Natural Ways to Beat Infertility

Lauren Carrane April 27, 2017 at 6:20 pm
fertility

Did you know that according to the CDC, one in eight couples in America are struggling to create a family? Today, infertility affects thousands of couples, and it can be a process that is both lonely and heartbreaking.

Infertility is defined as those who are age 35 or younger who have tried to get pregnant on their own for a year or more without success, or those who are 35 to 40 who have tried for six months or more.

Why are infertility rates going up?
Part of the reason for the increase in infertility can be explained, of course, by how much later people are trying to have babies. But Katie Bogaard, a naturopathic practitioner at the Center for Holistic Medicine, says the rise in infertility is also caused by the increased amount of stress that people experience in their everyday lives.

“We live much more stressful lives today than we did 50 years ago, and prolonged exposure to that kind of stress can really affect our adrenal glands, which affects fertility,” Bogaard says.

And Bogaard says the environment plays a big factor, too. “There are a lot more toxins in our food and in the planet than there were in the past,” she says. “For example, sperm levels that were considered ‘infertile’ in 1940 are considered normal today. That’s all because of the toxins in our environment.”

So, if you’re struggling with infertility, or you’re looking to increase your chances of conceiving naturally, you don’t necessarily have to venture down the long, expensive path of fertility treatments. Here are a few of Bogaard’s suggestions for natural ways to beat infertility.

  1. Get Your Thyroid Tested
    Your thyroid produces hormones that regulate your metabolism, and if your thyroid is not in balance, it can cause an increase in the risk of miscarriage and be an underlying factor in infertility. Although many fertility doctors test your TSH (thyroid stimulating hormone) levels before they begin treatments, Bogaard recommends getting a full panel of all of your thyroid hormones tested to look for other irregularities that could be missed on a TSH test.
  2. Avoid Stress
    Stress can have a major impact on fertility, causing your adrenal glands to kick into overdrive and produce more cortisol, signaling to your body that it’s in danger and it’s not a good time to conceive.
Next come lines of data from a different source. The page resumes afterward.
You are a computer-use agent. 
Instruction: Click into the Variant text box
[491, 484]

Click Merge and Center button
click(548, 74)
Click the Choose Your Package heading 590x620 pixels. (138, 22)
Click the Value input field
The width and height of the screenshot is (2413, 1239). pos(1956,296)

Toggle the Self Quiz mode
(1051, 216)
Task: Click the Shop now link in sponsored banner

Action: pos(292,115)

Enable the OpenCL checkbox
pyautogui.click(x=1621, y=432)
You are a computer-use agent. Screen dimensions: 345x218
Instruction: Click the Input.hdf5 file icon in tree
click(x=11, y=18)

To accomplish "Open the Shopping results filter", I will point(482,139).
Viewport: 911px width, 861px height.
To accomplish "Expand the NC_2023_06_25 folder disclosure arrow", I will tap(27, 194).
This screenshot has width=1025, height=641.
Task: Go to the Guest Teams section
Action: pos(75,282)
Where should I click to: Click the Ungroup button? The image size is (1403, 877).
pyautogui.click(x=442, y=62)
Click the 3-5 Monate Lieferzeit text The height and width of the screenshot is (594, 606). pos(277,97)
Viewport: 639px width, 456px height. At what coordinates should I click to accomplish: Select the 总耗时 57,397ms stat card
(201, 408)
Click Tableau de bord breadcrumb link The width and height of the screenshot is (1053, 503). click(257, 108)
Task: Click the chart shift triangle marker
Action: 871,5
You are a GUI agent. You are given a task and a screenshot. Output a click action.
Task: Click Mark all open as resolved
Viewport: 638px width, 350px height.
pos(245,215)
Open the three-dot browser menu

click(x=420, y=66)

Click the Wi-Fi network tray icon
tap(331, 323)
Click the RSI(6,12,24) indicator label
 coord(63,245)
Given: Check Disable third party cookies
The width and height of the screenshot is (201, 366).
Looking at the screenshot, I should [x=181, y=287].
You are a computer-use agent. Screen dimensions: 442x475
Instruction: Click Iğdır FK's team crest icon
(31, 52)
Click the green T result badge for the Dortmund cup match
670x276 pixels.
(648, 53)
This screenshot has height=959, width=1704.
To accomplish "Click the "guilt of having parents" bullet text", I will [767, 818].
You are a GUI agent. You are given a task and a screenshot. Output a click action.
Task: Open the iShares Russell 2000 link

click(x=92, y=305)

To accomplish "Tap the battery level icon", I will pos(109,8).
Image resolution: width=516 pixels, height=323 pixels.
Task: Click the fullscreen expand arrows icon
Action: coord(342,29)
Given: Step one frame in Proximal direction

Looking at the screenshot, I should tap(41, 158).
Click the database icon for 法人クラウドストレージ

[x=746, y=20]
Unfortunately, as if our daily lives aren’t stressful enough, the added pressure of trying to have a baby often makes stress even worse. That’s why Bogaard recommends doing anything you can do reduce your stress, including meditation, acupuncture and even going on vacation when you know you will be ovulating. “There’s even an app called Headspace that you can use that has guided meditations to help you prepare for pregnancy,” Bogaard says.
  1. Get Your Adrenals Tested
    Speaking of stress, Bogaard also recommends having your adrenal glands tested to make sure they are functioning properly. If your cortisol levels are too high, Bogaard says she usually recommend taking supplements such as ashwagandha, magnesium, vitamin C, and panthothenic acid, which is a type of B vitamin, to help balance them out and get you in a better place to conceive.
  2. Improve Your Egg Quality
    If you’re already going through an IVF procedure, you want to make sure that your eggs are the best quality they can be in order to ensure that they fertilize properly. To do that, Bogaard suggests getting lots of flavonoids and antioxidants, especially in green or red protein powders. You can also take supplements such as NAC (N-Acetyl Cysteine), glutathione or CoQ10 to improve both sperm and egg health.
  3. Do Moderate Exercise
    Although obesity can hurt your chances of getting pregnant, turns out that exercise that’s too intense can hurt your chances, too. That’s why most experts agree that engaging in low-impact, regular exercise is the best way to get your body ready for pregnancy. Natural-Fertility-Info.com says women who are trying to conceive should do 30 minutes of moderate exercise three times a week with two 30-minute strength training sessions. Bogaard says sticking to non-strenuous activity such as yoga or walking is your best bet.